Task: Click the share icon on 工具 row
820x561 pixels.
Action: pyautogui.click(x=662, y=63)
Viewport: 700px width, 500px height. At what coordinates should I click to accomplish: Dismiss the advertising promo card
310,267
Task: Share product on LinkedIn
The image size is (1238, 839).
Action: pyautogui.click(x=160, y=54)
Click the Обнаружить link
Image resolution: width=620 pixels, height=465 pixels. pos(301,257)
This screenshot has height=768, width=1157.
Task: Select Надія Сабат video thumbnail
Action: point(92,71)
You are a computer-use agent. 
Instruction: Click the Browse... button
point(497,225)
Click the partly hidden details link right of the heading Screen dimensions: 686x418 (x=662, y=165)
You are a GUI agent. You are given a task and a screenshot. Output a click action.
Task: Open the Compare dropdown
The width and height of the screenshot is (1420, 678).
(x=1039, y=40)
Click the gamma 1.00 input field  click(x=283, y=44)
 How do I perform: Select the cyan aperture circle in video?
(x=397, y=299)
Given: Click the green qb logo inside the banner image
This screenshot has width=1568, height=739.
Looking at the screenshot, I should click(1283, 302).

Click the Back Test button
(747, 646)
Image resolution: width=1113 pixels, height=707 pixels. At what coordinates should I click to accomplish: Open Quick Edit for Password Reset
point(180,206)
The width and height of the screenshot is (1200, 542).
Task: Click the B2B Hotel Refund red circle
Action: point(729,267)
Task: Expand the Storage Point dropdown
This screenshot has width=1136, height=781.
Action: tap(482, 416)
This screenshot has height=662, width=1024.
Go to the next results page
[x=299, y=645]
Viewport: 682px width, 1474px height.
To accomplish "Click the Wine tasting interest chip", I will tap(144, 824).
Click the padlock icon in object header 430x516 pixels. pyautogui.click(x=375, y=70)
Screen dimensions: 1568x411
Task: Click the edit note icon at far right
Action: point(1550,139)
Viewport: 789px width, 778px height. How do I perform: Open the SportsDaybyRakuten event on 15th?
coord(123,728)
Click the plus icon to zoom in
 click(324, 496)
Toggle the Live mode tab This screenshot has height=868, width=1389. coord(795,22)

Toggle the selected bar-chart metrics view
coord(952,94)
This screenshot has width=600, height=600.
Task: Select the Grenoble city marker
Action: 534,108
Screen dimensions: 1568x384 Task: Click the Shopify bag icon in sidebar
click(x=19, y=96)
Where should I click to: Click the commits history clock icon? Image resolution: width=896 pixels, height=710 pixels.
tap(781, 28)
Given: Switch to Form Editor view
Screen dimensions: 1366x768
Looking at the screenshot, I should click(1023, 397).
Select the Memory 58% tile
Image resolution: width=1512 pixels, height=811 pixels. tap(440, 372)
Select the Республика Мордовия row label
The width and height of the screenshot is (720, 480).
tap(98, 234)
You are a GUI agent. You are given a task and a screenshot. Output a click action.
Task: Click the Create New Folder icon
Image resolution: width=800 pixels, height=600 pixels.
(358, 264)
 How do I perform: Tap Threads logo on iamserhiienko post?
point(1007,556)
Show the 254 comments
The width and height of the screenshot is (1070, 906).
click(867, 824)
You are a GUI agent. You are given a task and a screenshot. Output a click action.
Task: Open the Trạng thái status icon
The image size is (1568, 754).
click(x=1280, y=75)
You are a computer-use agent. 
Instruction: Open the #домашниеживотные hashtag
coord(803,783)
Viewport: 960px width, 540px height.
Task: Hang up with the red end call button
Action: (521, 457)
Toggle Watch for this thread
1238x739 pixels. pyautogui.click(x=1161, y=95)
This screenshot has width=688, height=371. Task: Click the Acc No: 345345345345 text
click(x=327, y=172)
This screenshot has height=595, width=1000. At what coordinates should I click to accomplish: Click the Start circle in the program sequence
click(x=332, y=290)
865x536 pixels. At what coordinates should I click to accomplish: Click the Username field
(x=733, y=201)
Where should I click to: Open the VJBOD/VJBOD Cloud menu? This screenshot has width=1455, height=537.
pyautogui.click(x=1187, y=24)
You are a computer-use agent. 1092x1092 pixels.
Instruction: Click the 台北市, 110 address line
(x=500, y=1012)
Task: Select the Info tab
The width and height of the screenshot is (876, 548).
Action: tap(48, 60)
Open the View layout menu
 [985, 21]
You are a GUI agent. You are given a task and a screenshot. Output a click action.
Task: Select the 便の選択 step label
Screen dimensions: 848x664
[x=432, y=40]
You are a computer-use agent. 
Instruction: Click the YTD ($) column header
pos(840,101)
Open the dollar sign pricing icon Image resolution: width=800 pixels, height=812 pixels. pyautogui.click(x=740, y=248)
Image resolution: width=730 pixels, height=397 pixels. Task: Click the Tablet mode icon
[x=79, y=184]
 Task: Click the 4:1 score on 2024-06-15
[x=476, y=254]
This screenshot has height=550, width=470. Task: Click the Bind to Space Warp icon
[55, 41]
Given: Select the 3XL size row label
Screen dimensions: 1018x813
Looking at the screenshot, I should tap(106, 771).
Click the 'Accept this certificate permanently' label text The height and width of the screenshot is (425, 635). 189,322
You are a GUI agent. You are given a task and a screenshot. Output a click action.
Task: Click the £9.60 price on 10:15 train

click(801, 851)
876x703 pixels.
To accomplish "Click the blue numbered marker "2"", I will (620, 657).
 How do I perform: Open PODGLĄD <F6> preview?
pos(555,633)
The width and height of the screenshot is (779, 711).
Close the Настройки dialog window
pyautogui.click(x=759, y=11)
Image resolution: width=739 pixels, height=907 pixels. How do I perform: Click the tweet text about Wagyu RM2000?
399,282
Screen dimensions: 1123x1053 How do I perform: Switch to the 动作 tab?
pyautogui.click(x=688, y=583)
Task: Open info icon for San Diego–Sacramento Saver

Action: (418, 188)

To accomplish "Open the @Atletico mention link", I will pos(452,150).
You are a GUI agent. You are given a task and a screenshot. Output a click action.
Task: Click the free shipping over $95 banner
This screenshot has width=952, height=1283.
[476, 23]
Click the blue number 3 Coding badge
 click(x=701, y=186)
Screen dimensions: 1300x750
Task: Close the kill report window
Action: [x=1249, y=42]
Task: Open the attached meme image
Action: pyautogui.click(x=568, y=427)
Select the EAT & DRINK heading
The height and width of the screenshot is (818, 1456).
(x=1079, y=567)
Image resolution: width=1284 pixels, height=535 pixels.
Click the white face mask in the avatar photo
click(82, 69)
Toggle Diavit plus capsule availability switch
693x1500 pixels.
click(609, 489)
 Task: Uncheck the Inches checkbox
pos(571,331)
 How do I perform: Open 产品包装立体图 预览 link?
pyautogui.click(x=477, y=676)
◆ ◆ ◆ ◆ ◆
- _PROMPT_: Print again the lines of the entries above that fall between the line holding "This screenshot has width=1568, height=739." and the line holding "Viewport: 682px width, 1474px height.", inclusive, exactly as they stand.

- _SOLVED EXERCISE_:
This screenshot has width=1568, height=739.
Looking at the screenshot, I should click(1283, 302).

Click the Back Test button
(747, 646)
Image resolution: width=1113 pixels, height=707 pixels. At what coordinates should I click to accomplish: Open Quick Edit for Password Reset
point(180,206)
The width and height of the screenshot is (1200, 542).
Task: Click the B2B Hotel Refund red circle
Action: point(729,267)
Task: Expand the Storage Point dropdown
This screenshot has width=1136, height=781.
Action: tap(482, 416)
This screenshot has height=662, width=1024.
Go to the next results page
[x=299, y=645]
Viewport: 682px width, 1474px height.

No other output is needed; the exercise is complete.